*DIRECTIONS FOR THIS TASK*: Which lines belong in the answer? Exactly those from the line containing "Image resolution: width=559" through the last line of the records below, repeated as written.

*INPUT RECORDS*:
=== Section Start ===
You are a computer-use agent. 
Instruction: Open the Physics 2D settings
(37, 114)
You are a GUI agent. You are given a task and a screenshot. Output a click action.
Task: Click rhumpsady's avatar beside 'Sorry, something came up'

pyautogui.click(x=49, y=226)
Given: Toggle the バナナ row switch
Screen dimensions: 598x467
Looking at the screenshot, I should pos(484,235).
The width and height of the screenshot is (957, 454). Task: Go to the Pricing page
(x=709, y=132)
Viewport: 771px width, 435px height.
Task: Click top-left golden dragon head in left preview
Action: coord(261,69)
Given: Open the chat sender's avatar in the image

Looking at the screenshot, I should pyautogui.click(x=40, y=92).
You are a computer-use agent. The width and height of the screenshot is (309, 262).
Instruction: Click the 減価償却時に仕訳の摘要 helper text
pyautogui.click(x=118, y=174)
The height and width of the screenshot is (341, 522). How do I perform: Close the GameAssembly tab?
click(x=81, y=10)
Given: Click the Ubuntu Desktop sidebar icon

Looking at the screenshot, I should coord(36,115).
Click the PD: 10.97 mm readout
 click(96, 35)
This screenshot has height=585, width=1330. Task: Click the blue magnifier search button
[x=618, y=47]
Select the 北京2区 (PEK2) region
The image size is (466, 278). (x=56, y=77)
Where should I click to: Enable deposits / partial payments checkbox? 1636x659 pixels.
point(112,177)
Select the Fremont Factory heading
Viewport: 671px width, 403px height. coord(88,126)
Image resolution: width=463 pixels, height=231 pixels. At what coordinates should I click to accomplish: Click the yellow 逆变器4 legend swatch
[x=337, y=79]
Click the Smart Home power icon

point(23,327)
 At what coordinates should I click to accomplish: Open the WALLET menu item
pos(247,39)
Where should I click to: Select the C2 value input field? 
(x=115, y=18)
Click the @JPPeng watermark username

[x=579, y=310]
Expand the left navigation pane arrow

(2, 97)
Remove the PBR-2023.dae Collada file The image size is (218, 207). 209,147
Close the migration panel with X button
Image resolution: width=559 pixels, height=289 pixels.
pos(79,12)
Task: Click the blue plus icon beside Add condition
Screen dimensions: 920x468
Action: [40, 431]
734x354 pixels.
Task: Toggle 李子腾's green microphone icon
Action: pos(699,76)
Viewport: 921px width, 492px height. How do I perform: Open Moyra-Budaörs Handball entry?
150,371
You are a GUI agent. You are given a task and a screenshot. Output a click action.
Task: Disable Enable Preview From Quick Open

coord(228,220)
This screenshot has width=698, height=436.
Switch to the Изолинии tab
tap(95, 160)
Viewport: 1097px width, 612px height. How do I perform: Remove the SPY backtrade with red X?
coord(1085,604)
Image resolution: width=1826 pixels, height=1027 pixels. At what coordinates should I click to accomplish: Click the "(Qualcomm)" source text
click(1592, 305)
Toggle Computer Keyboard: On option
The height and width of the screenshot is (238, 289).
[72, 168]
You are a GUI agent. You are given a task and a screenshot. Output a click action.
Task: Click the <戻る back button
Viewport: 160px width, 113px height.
=== Section End ===
*TASK SOLUTION*:
Image resolution: width=559 pixels, height=289 pixels.
pos(79,12)
Task: Click the blue plus icon beside Add condition
Screen dimensions: 920x468
Action: [40, 431]
734x354 pixels.
Task: Toggle 李子腾's green microphone icon
Action: pos(699,76)
Viewport: 921px width, 492px height. How do I perform: Open Moyra-Budaörs Handball entry?
150,371
You are a GUI agent. You are given a task and a screenshot. Output a click action.
Task: Disable Enable Preview From Quick Open

coord(228,220)
This screenshot has width=698, height=436.
Switch to the Изолинии tab
tap(95, 160)
Viewport: 1097px width, 612px height. How do I perform: Remove the SPY backtrade with red X?
coord(1085,604)
Image resolution: width=1826 pixels, height=1027 pixels. At what coordinates should I click to accomplish: Click the "(Qualcomm)" source text
click(1592, 305)
Toggle Computer Keyboard: On option
The height and width of the screenshot is (238, 289).
[72, 168]
You are a GUI agent. You are given a task and a screenshot. Output a click action.
Task: Click the <戻る back button
Viewport: 160px width, 113px height.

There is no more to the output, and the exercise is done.